Children's tug of war between classroom, sports ground

Source:Xinhua Published: 2012-11-20 10:35:29

Beijing middle school student Zhang Yanan was filled with pride when China demonstrated its athletic prowess with 38 golds at the London Olympic Games.

Away from the screen, however, the 15-year-old found her love for sports being cold shouldered.

A member of a marathon club at Tongwen Middle School in western Beijing, Zhang runs an average six miles a day. But daily training has become a source of strain as she struggles with her amount of schoolwork.

"Very often I need to defend my time slot in training to show my parents, who insist I need to spend more time cramming for tests," said Zhang.

Zhang Fanglu, founder and the only coach at the club, said he, too, feels growing pressure from parents and school teachers.

Zhang, a retired track athlete and coach, set up the club in 2003 to offer free training for primary and middle school students. The children train every day and have only four days off during the traditional Chinese Lunar New Year holiday.

On weekdays, the children join him on the school's sports ground at 6 a.m. for an hour-long session and again at 4:30 p.m. for two hours. On weekends and holidays, their training would last for six hours a day.

While the fastest runners are hoping to become professional athletes and compete in major national and international events, others expect to get some preferential treatment when going on to high school and college.

"But their teachers often complain I have taken too much of their time and parents insist on sending their children to better schools, away from my training base," said Zhang.

Plights of Zhang's sports club are common in Chinese schools that, despite renewed calls to promote students' all-round development, tend to sideline sports activities in favor of spoonfeeding children with knowledge.

Schools and colleges in several cities have removed long-distance running -- a traditional winter event -- from campus sports meets this year over students' health concerns.

An official with Huazhong University of Science and Technology in Wuhan, capital of central China's Hubei Province, said they canceled women's 3,000 meters and men's 5,000 meters, as the races might be "risky" for students, whose health conditions could "hardly allow such laborious sports".

Schools that keep long-distance running events have reportedly imposed stricter pre-game health checks with medical staff standing by in case of emergencies.

The moves come amid sudden deaths involving adolescents in marathon training or races, prompting concerns over their declining physique.

Health statistics have shown the youngsters' health is unsatisfactory.
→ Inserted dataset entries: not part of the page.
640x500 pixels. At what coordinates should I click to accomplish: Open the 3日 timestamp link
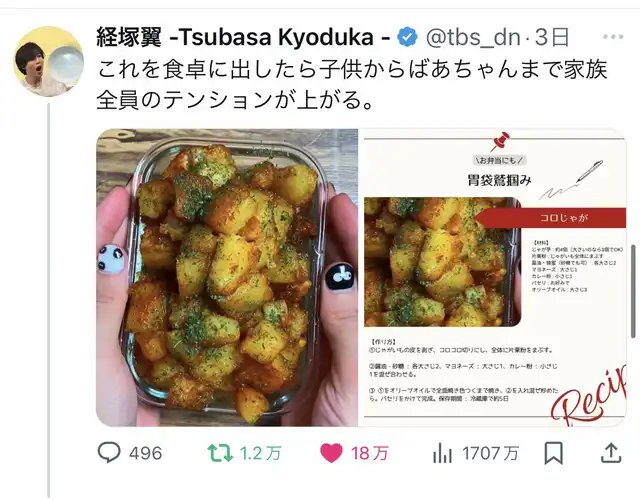tap(551, 37)
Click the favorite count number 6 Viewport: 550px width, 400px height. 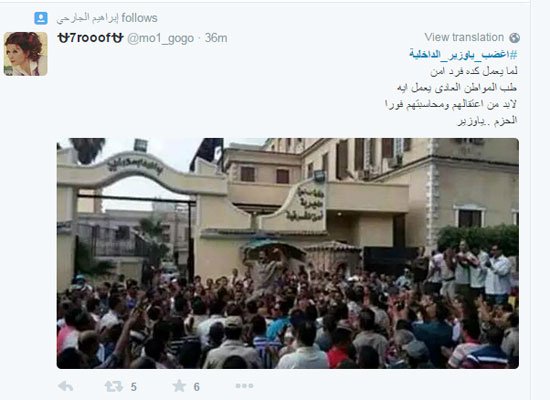pos(196,387)
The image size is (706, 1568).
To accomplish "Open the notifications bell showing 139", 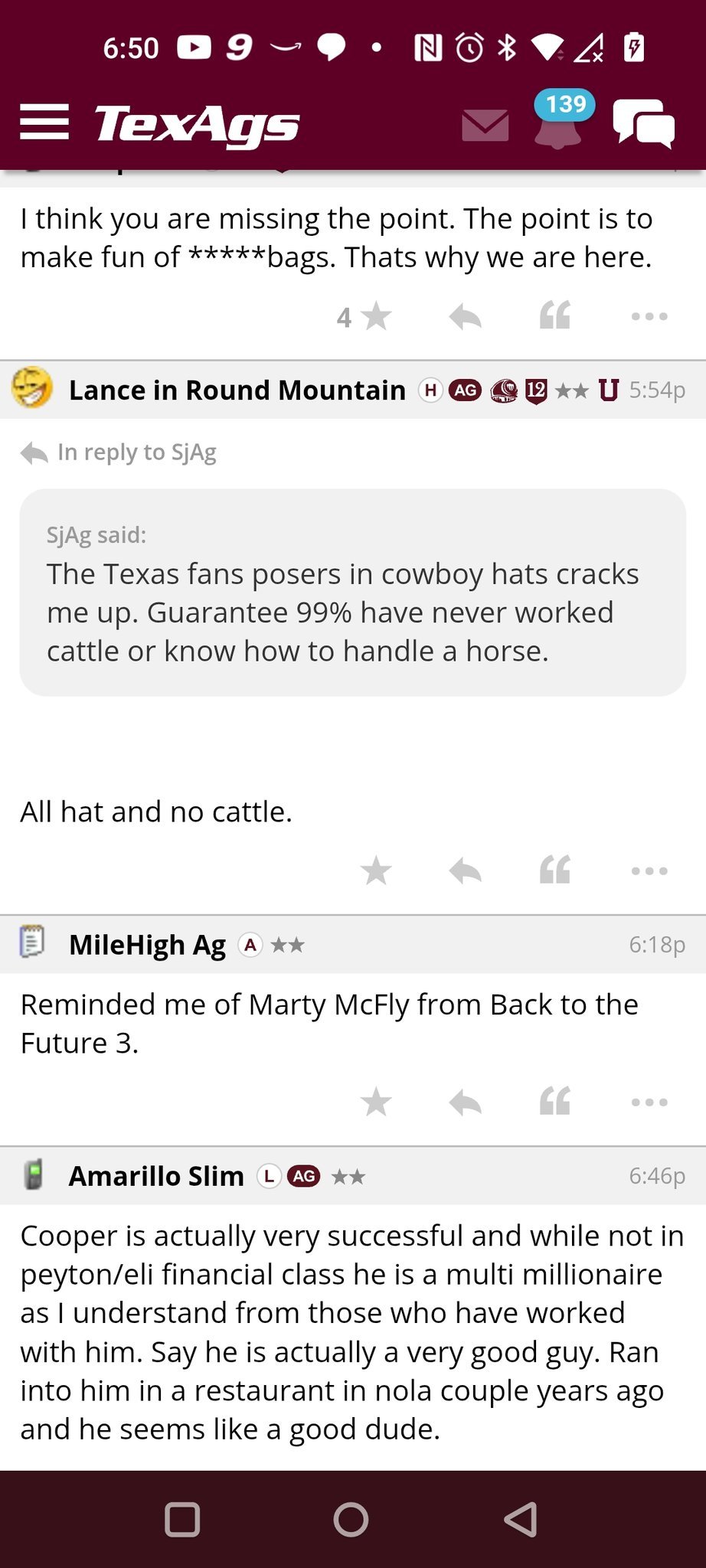I will 558,122.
A 2010 health report indicated college students aged from 19 to 22 were found to be slower and weaker, and the situation was worse in cities.

In comparison with data collected in 2005, scores in men's 1,000 meters fell by 3.37 and 3.09 seconds for urban and rural students, while breathing capacity of college students as a general dropped by nearly 10 percent from the 1985 level. STUNTED EDUCATION

Educators said China's exam-based education system is partially to blame for the students' declining health situation. Excessive emphasis on learning and academic performance have come at the expense of children's playtime and sports activities.

"Schools and parents pay very little attention to sports, and it is quite common for our classes to be taken for other use," said a sports teacher at a senior high school in Hubei Province.

Many schools have taken a pragmatic attitude toward sports classes, asking teachers to focus only on the few mandatory events where test scores are a major reference in high school admission exams, such as long jump, basketball shots and medicine ball.

Sports classes at most Chinese schools, therefore, have deviated from their goals of cultivating children's love for sports.

Wang Feng, a 25-year-old office worker in Shanghai, found it difficult to take up any sports in college, having spent her primary and middle school years basically in the classroom.

"Though I had more spare time in college, I didn't know what sports I liked, nor was I taught properly where to start," Wang said.

In October, China's State Council issued a circular demanding measures to ensure an hour a day of sport for primary and middle school students. The circular also avowed more government spending to ensure schools have better physical education teachers.

But Coach Zhang Fanglu still sees many obstacles beyond the power of educational authorities.

"Most students are the delicate only child in the family, and schools are under pressures to protect them from injuries -- that's why schools lack initiatives to arrange schoolyard sports and scrapped tough events like the marathon," Zhang said.

"But if this trend continues, maybe someday we need to ban walking, if our children become too weak to walk," he said.